Güncelleme Tarihi:
Dr. Ünver, AA muhabirine yaptığı açıklamada, Türk ve Alman İş ve İşçi Bulma kurumlarının işbirliği ile Alman işverenlerin talebi üzerine Türk işçilerin 1961 yılından itibaren bu ülkeye gönderilmeye başlandığını anımsatarak, ”Ancak Türk işçilerin Almanya’da istihdamıyla diğer Avrupa ülkelerinden getirilen işçilerin durumu, başlangıçtan itibaren farklı değerlendirmelerin hedefi olmuştur. Bunda, kültür, dil ve din farkı çok önemli rol oynamıştır.
Alman halkı ilk kez tam olarak tanımadığı, hakkında geçmişten gelen bazı klişeler dışında bilgi sahibi olmadığı ve aslında getirilmesine de pek taraftar gözükmediği bir yabancı grupla üstelik kendi ülkesinde birlikte yaşamak durumunda kalmıştır” dedi. Türk iş gücünün Almanya’da geçici istihdamıyla başlayan sürecin zamanla bu ülkede yerleşik hale gelmeleri ve azımsanmayacak sayıdaki Türkün Alman uyruğuna geçmesiyle, Türkiye ile Almanya arasındaki ilişkilerin Almanya’daki Türk varlığının gölgesinde gelişmeye başladığına dikkati çeken Ünver, Almanya’ya yerleşen Türklerin içinde yaşadıkları toplumun bir paçası haline geldiklerini söyledi.
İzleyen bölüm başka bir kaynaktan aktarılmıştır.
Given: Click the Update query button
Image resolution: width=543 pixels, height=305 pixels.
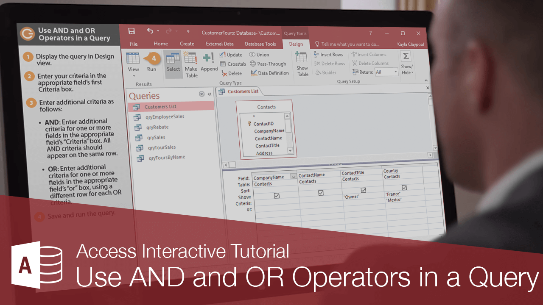Looking at the screenshot, I should click(x=231, y=54).
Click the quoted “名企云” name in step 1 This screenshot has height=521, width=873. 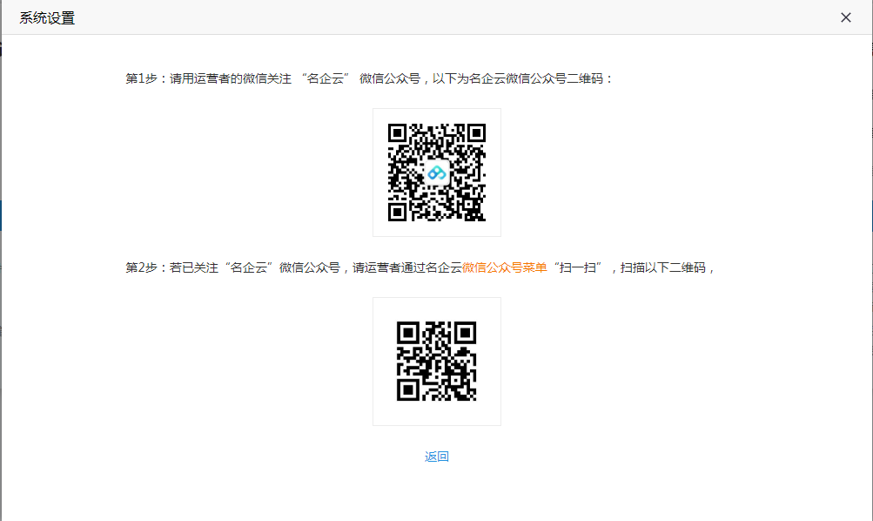tap(326, 78)
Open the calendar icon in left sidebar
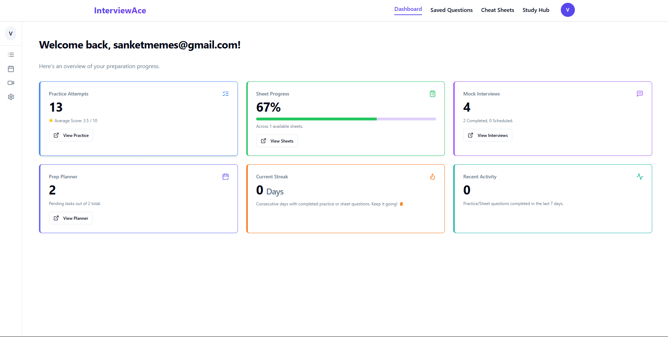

Almanya’da Türklerin varlığına, davranışlarına, toplum içindeki rollerine ve algılandığı biçimiyle kültürel görünümlerine karşı çeşitli boyutlarda ve biçimlerde bütüncül tepki gösterildiğini savunan Ünver, şöyle konuştu:
”Tepki, siyasi, sosyal ve kültürel konumlara göre değişiklik göstermekte, sürekli olarak kamuoyunda sıcak tutulan Türk sorunu, ülke toplumunun en önemli konusu şeklinde sunulmaktadır. Bu nedenle de Almanya’da sorgulanan sadece orada yaşayan yurttaş ve soydaşlarımız olmamakta, onlarla doğal olarak özdeşleştirilen Türkiye de devamlı yeniden üretilen bir olumsuz eleştiri süreciyle gündemde tutulmaktadır. Bu eleştiri ortamının bir anlamda bilinçli olarak devamının sağlanması ve Türkiye ile ilgili konuların arka planında yer alan Almanya’daki Türkler sorunundan beslenmesi doğal olarak sadece yurttaş ve soydaşlarımızı değil, gelinen noktada Türkiye ile Almanya’nın çok boyutlu ilişkilerini de çeşitli biçimlerde etkilemektedir.”
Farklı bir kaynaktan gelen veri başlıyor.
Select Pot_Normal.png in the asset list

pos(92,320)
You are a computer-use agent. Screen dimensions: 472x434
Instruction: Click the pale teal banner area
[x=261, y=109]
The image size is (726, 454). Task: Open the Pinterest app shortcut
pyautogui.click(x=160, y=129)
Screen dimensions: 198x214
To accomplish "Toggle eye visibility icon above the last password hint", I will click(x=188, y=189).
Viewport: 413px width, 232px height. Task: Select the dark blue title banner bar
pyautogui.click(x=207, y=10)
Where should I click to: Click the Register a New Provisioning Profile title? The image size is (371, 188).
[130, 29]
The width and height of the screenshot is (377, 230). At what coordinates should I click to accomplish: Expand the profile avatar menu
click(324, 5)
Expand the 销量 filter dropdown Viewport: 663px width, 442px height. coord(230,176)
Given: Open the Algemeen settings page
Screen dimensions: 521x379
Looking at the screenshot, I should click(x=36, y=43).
Türkiye’deki Almanya algısının son 20 yılda özellikle Türklere karşı ölümle sonuçlanan ırkçı şiddet olaylarının da etkisiyle negatif kaymaya uğradığını bildiren Ünver, bu olayların tümünün Almanya’daki Türk varlığıyla doğrudan veya dolaylı olarak ilintili olduğunu söyledi. Kırılma noktalarına neden olan olayların algıları ne ölçüde etkilediğiyle ilgili gözleme dayanan bilimsel araştırma yapılması gerektiğini savunan Ünver, iki devlet ve iki halk arasındaki ilişkileri etkilediği düşünülebilecek unsurları şöyle sıraladı:
”Almanya’daki Türklerin topluma uyum sağlayamadıkları iddiası, Türklere karşı ırkçı kanaat, tutum, davranış ve şiddet olayları, Türk vatandaşlarına uygulanan katı vize politikası, Türk milli bütünlüğüne yönelik tehdit odaklarına Almanya’da bazı çevrelerce gösterilen hoşgörü, Türkiye’nin Avrupa Birliği üyeliğine karşı Almanya’nın katı muhalefeti.”
”Irkçı tutum tedirginliğe neden oluyor”
Almanya’da kamuoyunun Türkler ve Türkiye aleyhtarı genel bir tutumu benimsediği imajının ortaya çıktığını anlatan Ünver, ”Buna karşılık Türkiye’deki Almanya algısının da ampirik olarak bilinmese bile değişime uğramakta olduğu düşünülmektedir” dedi. Ünver, ırkçı şiddetin yanı sıra Almanya’da Türk aleyhtarı kanaat, tutum ve davranışlarla kendini gösteren doğrudan veya dolaylı ayrımcılığın tedirginliğe neden olduğunu bildirdi.
Türkleri ilgilendiren çeşitli alanlardaki mevzuat ayrımcılığının ve günlük yaşamda karşılaşılanların Almanya’da yaşayan Türkler ile çoğunluk toplumu arasında görülmez duvarların örülmesine yol açtığını belirten Ünver, bu durumun Türk toplumuna mensup bireylerin bu ülkede eşit fırsatlarla güvenli bir geleceğe kavuşma motivasyonlarını olumsuz yönde etkilediğini söyledi. Ünver,
”Son yıllarda siyasete aktif olarak katılmaya başlayan Türk asıllı Alman vatandaşları toplum içinde kanıksanmış, siyasi parti yönetimlerinde ve parlamentolarda Türk kökenli Almanlar etkili yerlere gelmeye başlamıştır Türk girişimcilerin artan yatırımları ve bu ülkede doğup büyüyen nitelikli Türklerin giderek toplumda kilit noktalara gelmeleri yeni ve Almanya’daki Türk toplumunu güçlendirici bir olgudur. Almanya’daki Türk varlığı, Almanya’nın Türkiye ile olan ilişkilerinde oynamaya başladığı rolle bu ilişkileri bir anlamda belirleyici ve düzenleyici bir konuma gelmektedir” diye konuştu.